British-Canadian professor Geoffrey Hinton of the University of Toronto won the 2024 Nobel Prize in Physicsfor discoveries and inventions in machine learning that paved the way for the artificial intelligence boom.(Reuters)


Oct 10, 2024 09:51 AM IST

Geoffrey Hinton, 2024 Nobel Prize winner, expressed pride in former student Ilya Sutskever’s role in Sam Altman’s dismissal from OpenAI.

Geoffrey Hinton, winner of 2024 Nobel Prize in Physics, said that he is extremely proud of his former student Ilya Sutskever’s involvement in the dismissal of Sam Altman from OpenAI last year. Geoffrey Hinton said, “I’m particularly proud of the fact that one of my students fired Sam Altman”, referring to Ilya Sutskever, who completed his PhD in computer science under Hinton’s supervision at the University of Toronto in 2013.
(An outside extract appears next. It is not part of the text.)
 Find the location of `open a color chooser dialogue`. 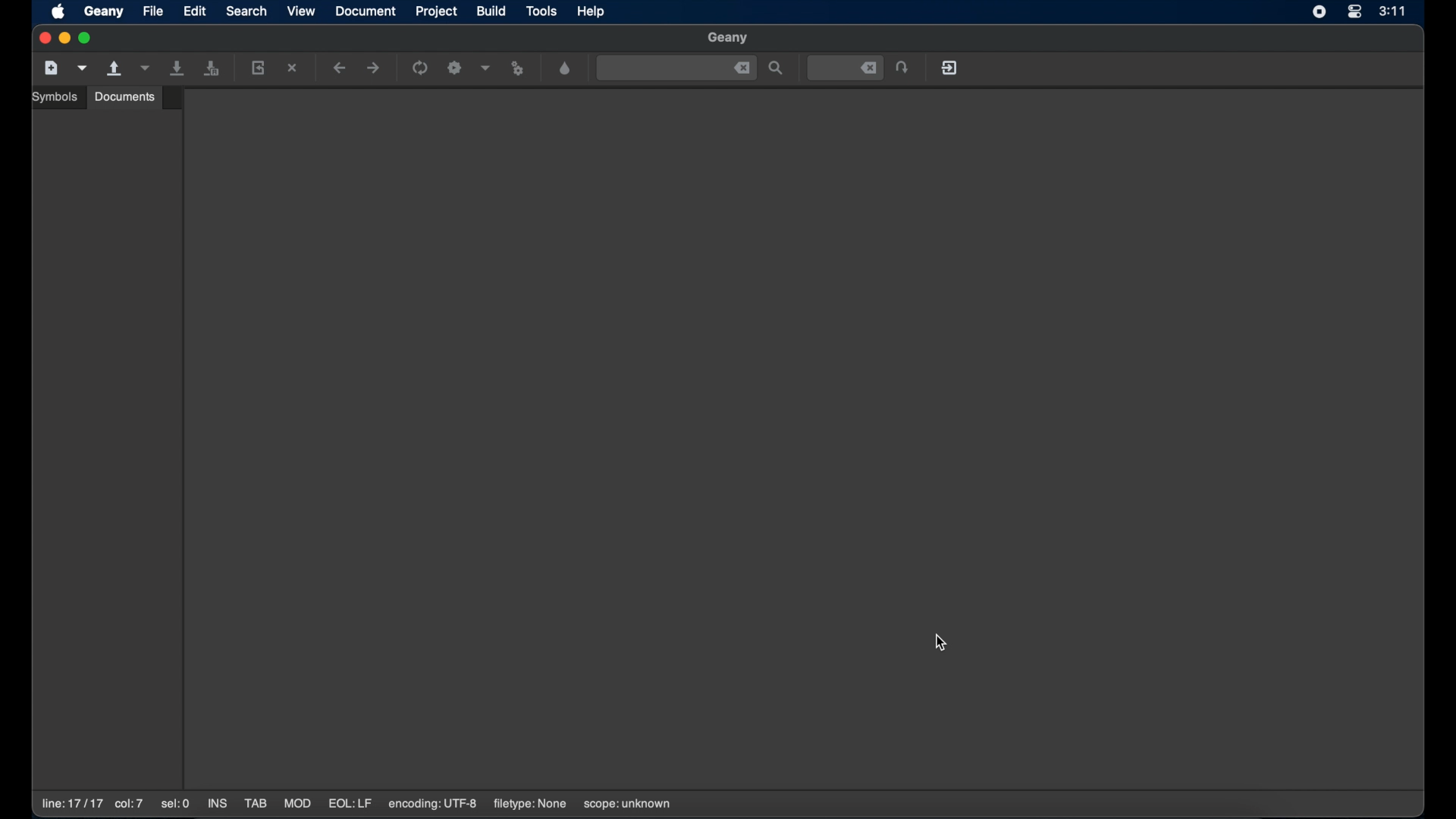

open a color chooser dialogue is located at coordinates (566, 69).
British-Canadian professor Geoffrey Hinton of the University of Toronto won the 2024 Nobel Prize in Physicsfor discoveries and inventions in machine learning that paved the way for the artificial intelligence boom.(Reuters)

Geoffrey Hinton talked about OpenAI’s initial mission and said, “OpenAI was set up with a big emphasis on safety. Its primary objective was to develop artificial general intelligence and ensure that it was safe.” But now Sam Altman’s priorities shifted, becoming more focused on profits rather than safety and “I think that’s unfortunate,” he said.

Ilya Sutskever was widely reported to be involved in Sam Altman’s ouster from OpenAI as the company’s board cited a lack of transparency in the CEO’s communications as the reason for his removal. Ilya Sutskever later expressed regret and called for Sam Altman’s reinstatement. He left OpenAI in May 2024 and soon after founded a new venture Safe Superintelligence Inc. that focuses on responsible AI development.

Geoffrey Hinton has warned about the risks of AI before as well. He left his post at Google’s AI research team last year so that he could talk freely about the risks associated with developing AI too quickly, he said. Asked about any regrets regarding his work, he said: “In the same circumstances, I would do the same again, but I am worried that the overall consequence of this might be systems more intelligent than us that eventually take control.”

Geoffrey Hinton, who was born in London, is affiliated with University of Toronto, Canada.